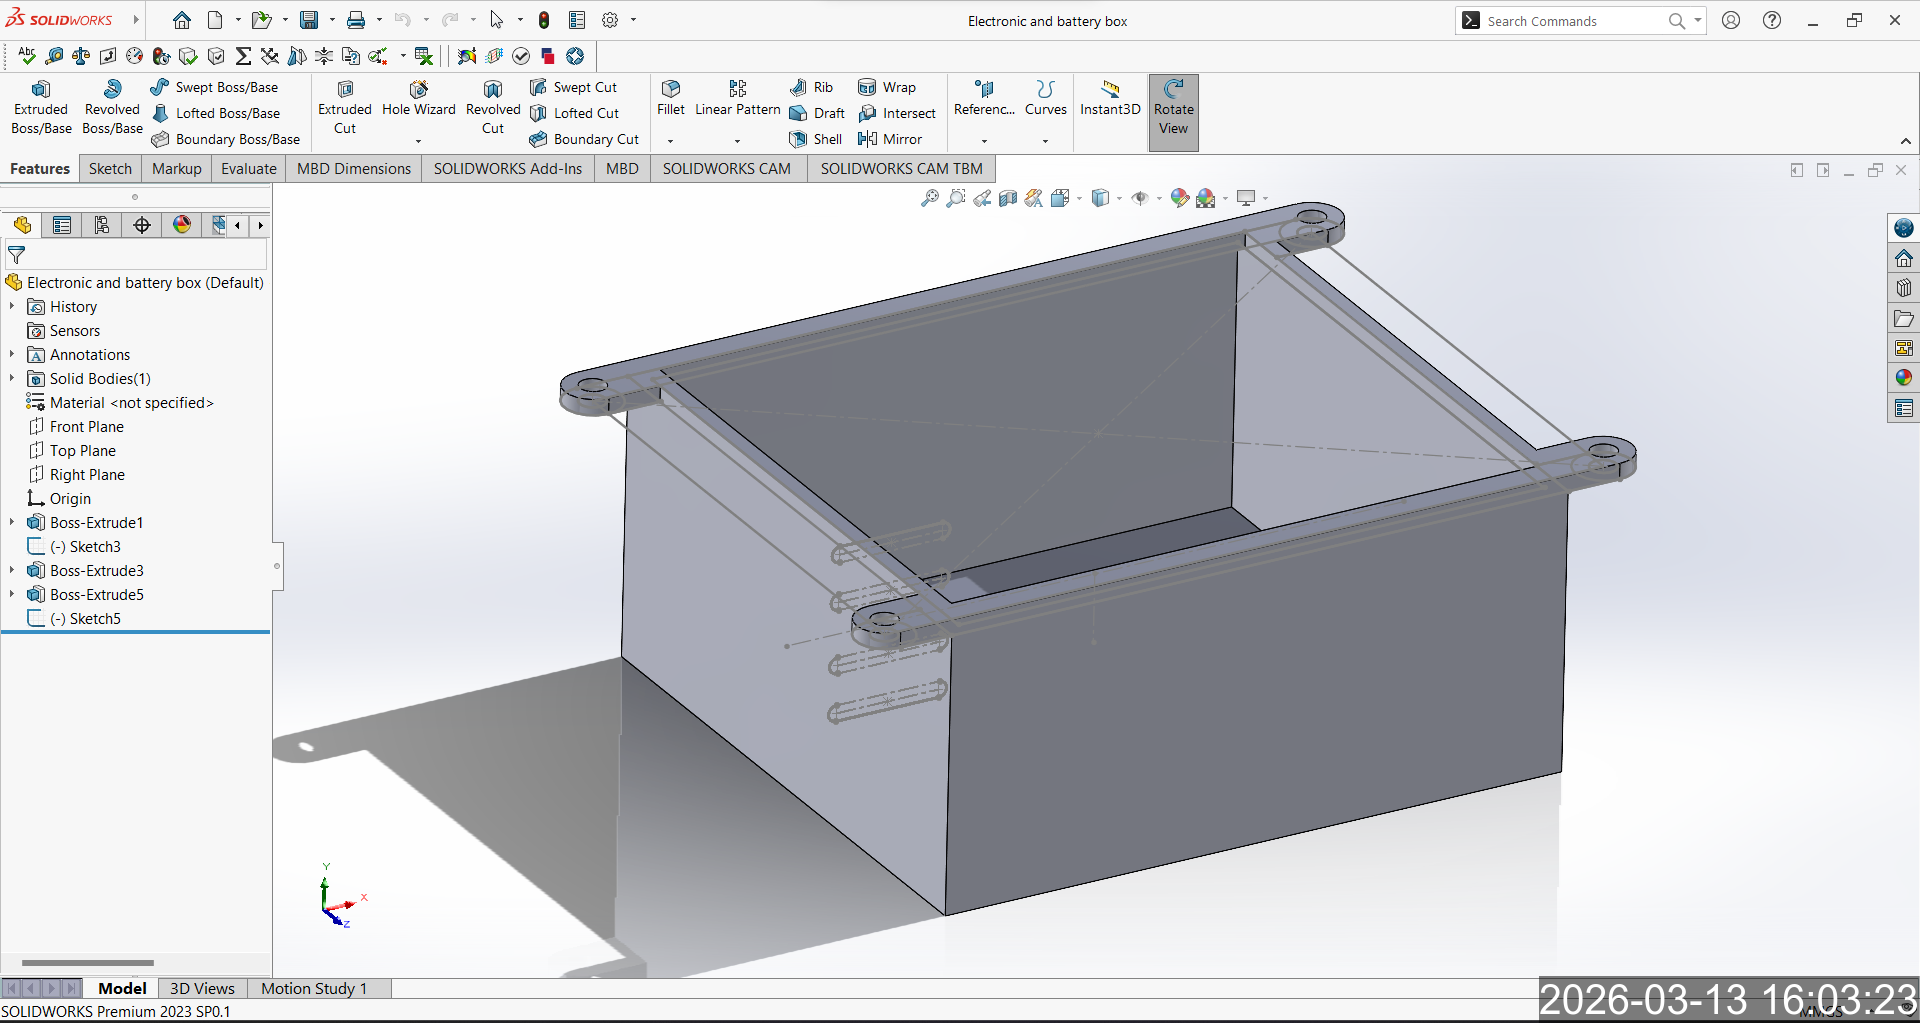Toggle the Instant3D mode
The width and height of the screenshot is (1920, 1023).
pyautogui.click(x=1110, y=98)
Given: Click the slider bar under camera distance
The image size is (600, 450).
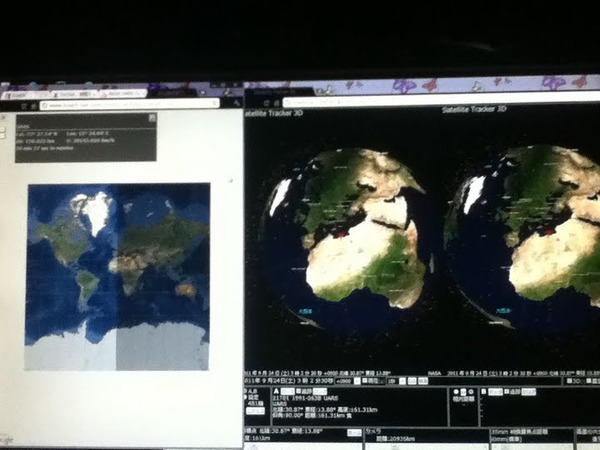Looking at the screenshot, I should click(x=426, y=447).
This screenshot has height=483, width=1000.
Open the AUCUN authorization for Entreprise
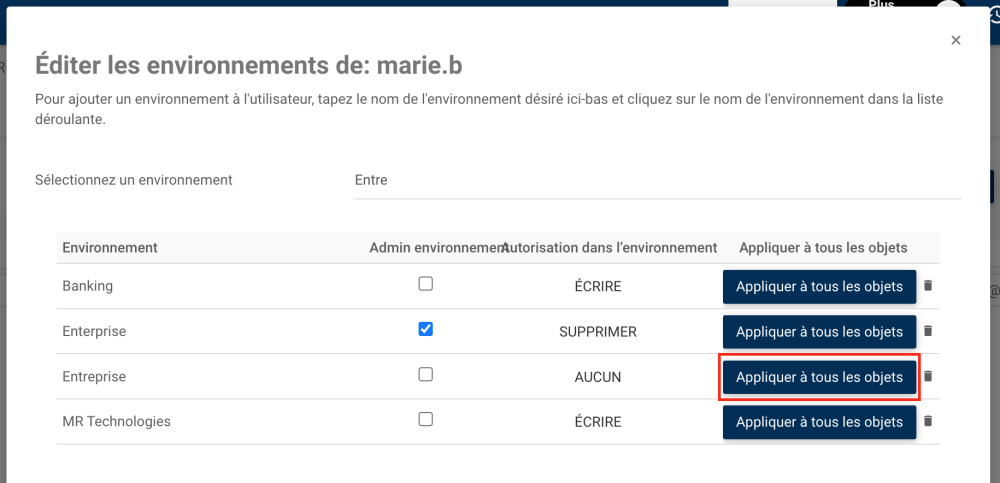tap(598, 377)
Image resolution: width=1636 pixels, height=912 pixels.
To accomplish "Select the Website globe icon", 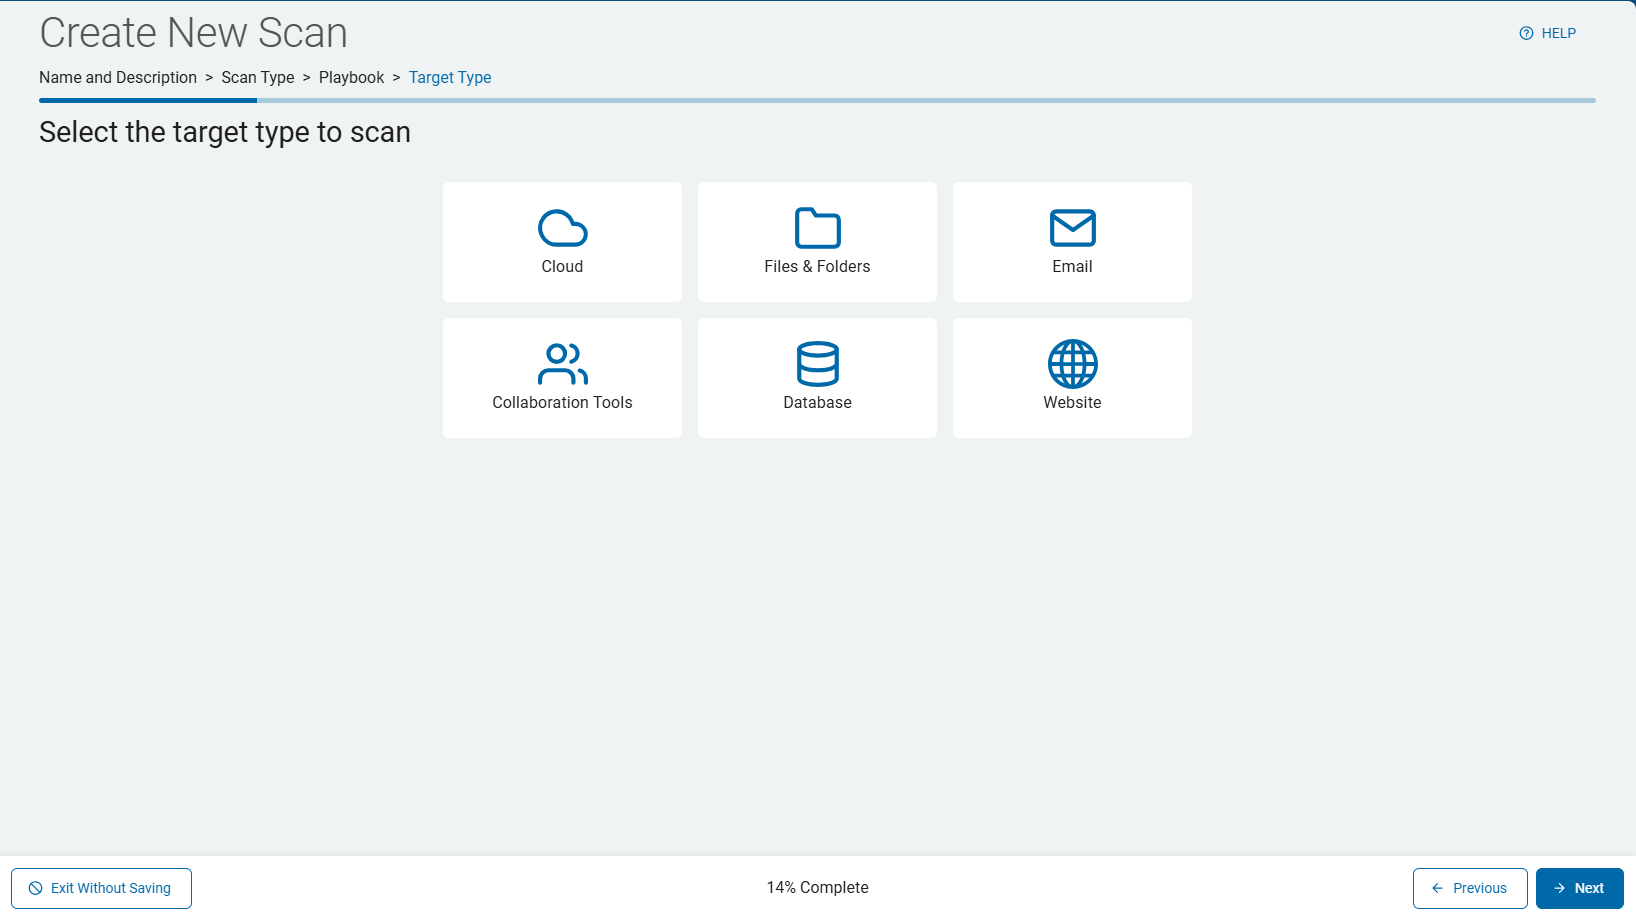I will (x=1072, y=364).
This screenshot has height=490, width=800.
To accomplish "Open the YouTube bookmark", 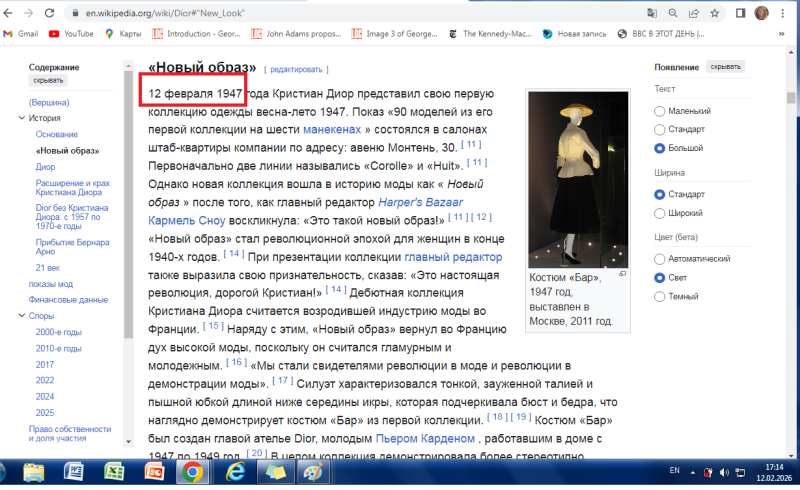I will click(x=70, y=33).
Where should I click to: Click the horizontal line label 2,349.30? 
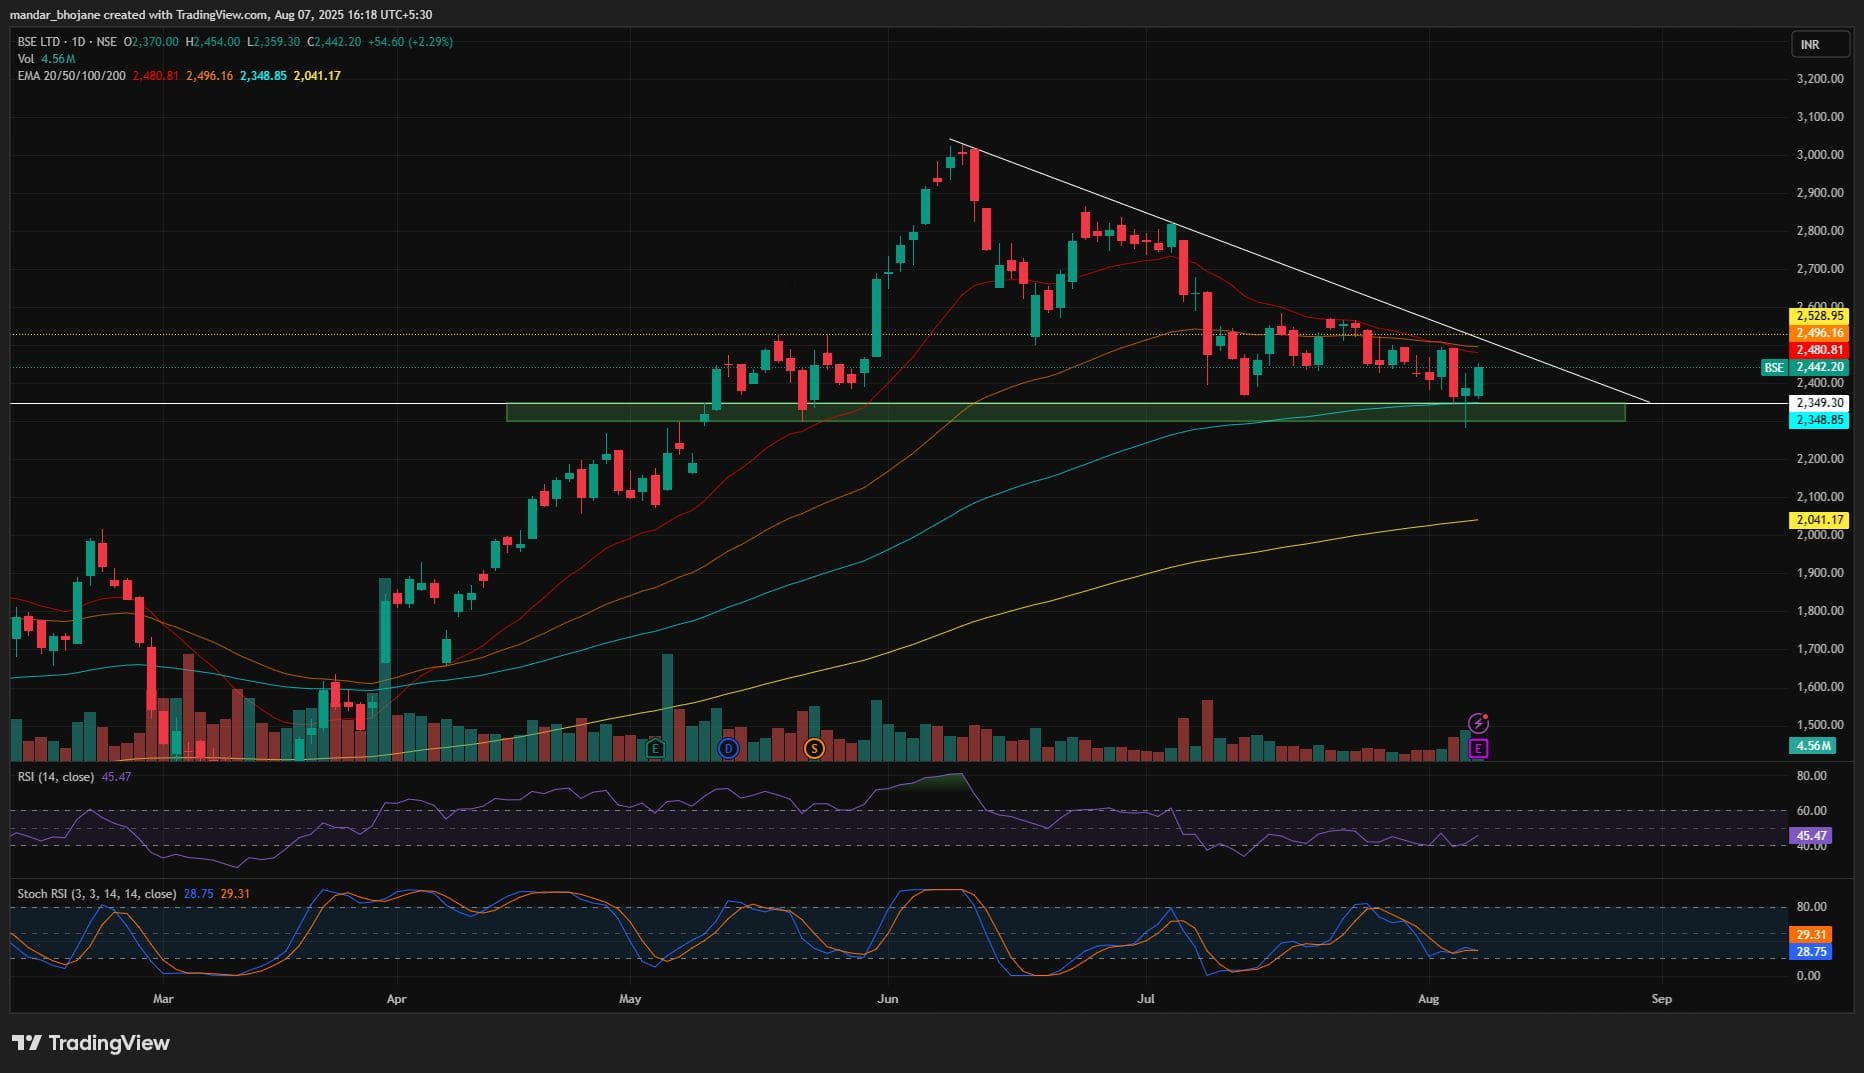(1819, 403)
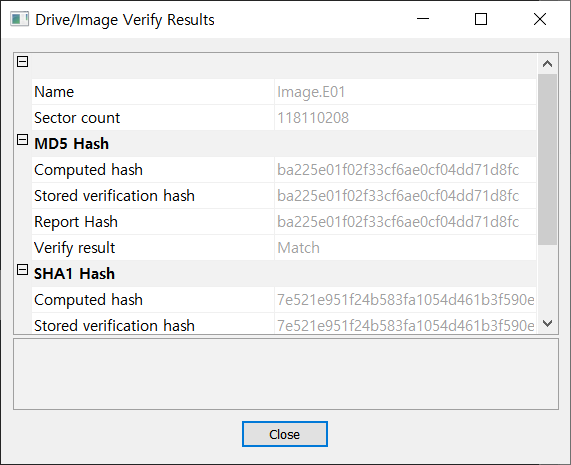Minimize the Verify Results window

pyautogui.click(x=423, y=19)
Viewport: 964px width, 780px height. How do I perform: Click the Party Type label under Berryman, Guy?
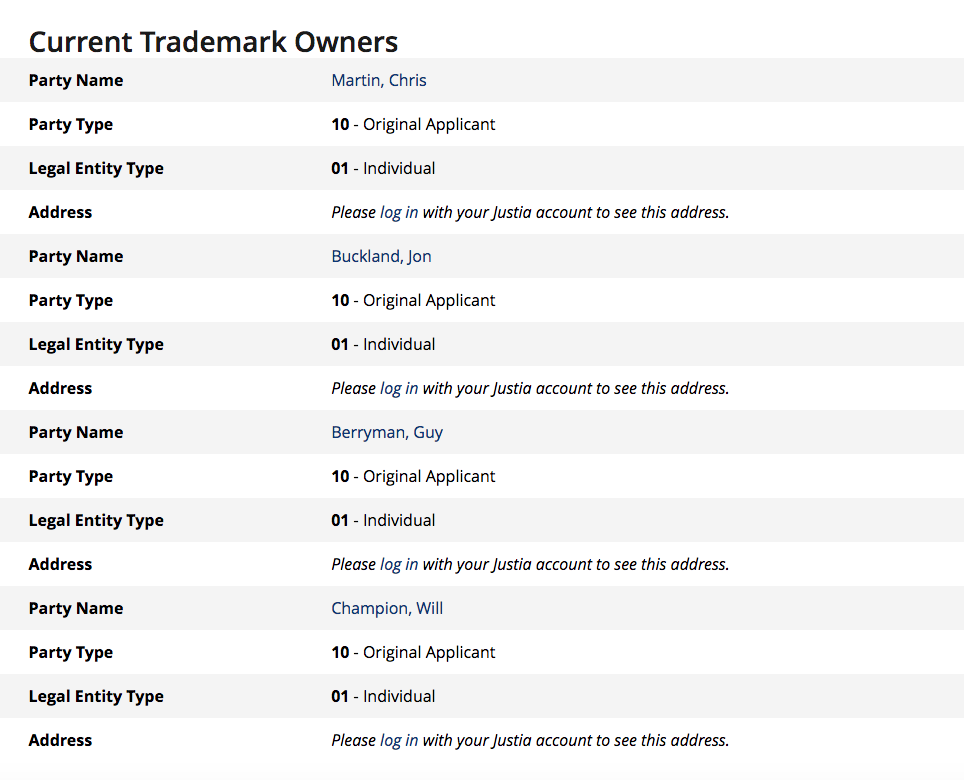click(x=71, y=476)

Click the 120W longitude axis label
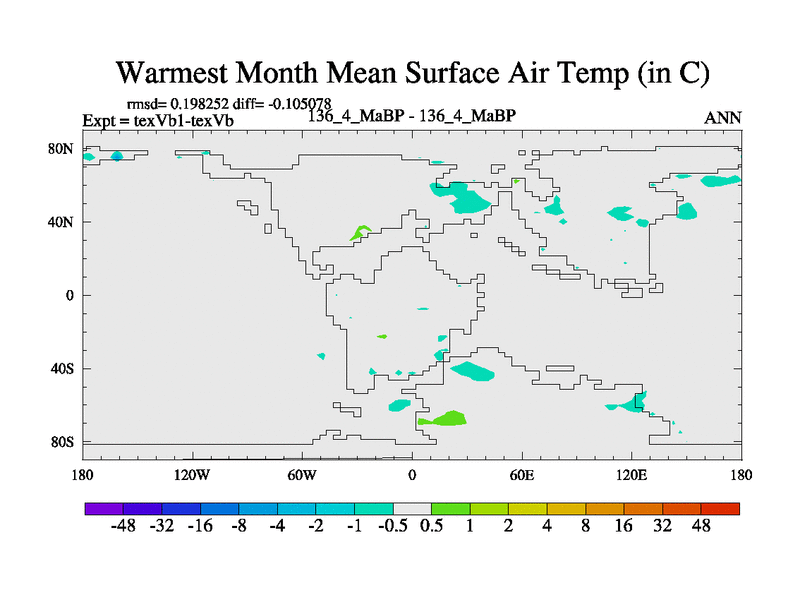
::::::::::
### Problem
In the material above, find each line that contains the word "This", and select it.

### Task answer
This screenshot has height=483, width=1000.
This screenshot has height=490, width=800.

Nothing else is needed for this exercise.